*** Opening of Information ***

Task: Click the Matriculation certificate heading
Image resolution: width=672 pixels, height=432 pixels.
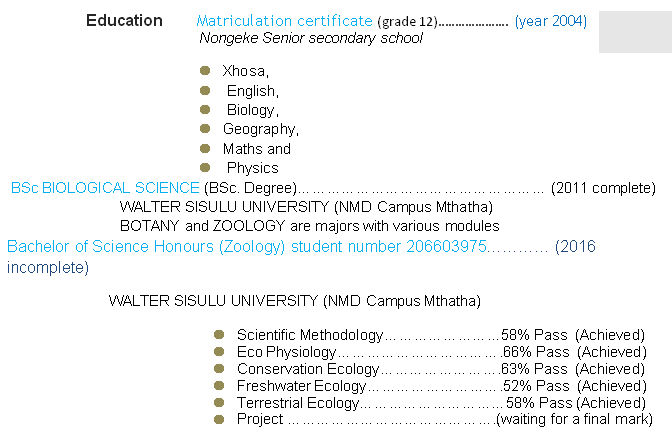Action: tap(285, 21)
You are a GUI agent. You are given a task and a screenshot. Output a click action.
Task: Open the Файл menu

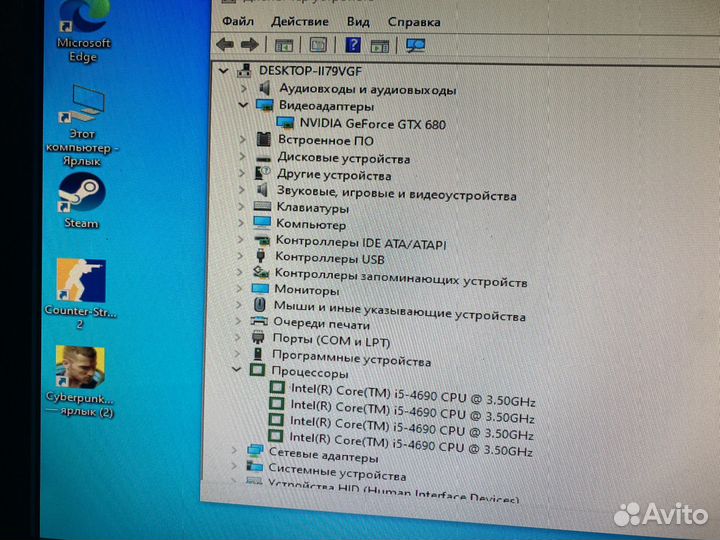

*** Close of Information ***

__Task brief__
The response should repeat every entry above exactly and include none of the pictures.

__Exercise output__
Task: Click the Matriculation certificate heading
Image resolution: width=672 pixels, height=432 pixels.
Action: tap(285, 21)
You are a GUI agent. You are given a task and a screenshot. Output a click action.
Task: Open the Файл menu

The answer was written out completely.